TRY IT:
Copy the data that appears below exactly. Drop the pictures.

-- Opening Marker --

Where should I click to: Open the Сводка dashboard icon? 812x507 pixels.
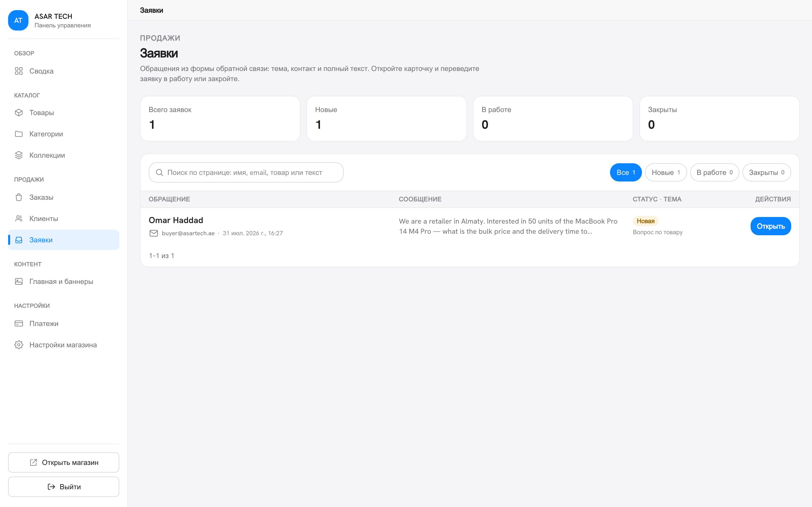point(19,71)
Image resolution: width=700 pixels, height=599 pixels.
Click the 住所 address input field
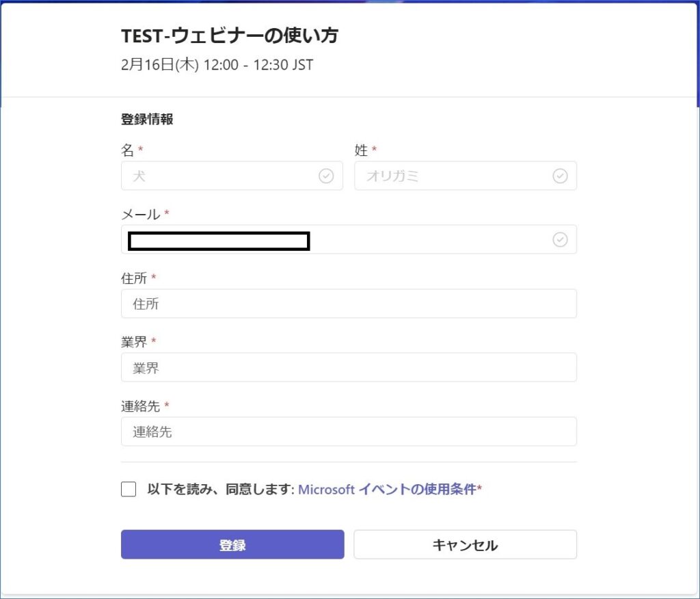click(349, 304)
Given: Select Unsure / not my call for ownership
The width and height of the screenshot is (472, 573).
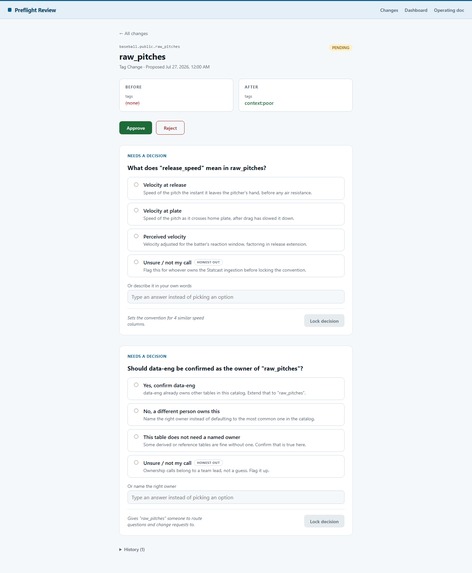Looking at the screenshot, I should [x=136, y=463].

-- Closing Marker --

WRITTEN ANSWER:
Where should I click to: Open the Сводка dashboard icon? 812x507 pixels.
point(19,71)
Image resolution: width=700 pixels, height=599 pixels.
Click the 住所 address input field
click(349, 304)
Given: Select Unsure / not my call for ownership
The width and height of the screenshot is (472, 573).
Looking at the screenshot, I should [x=136, y=463].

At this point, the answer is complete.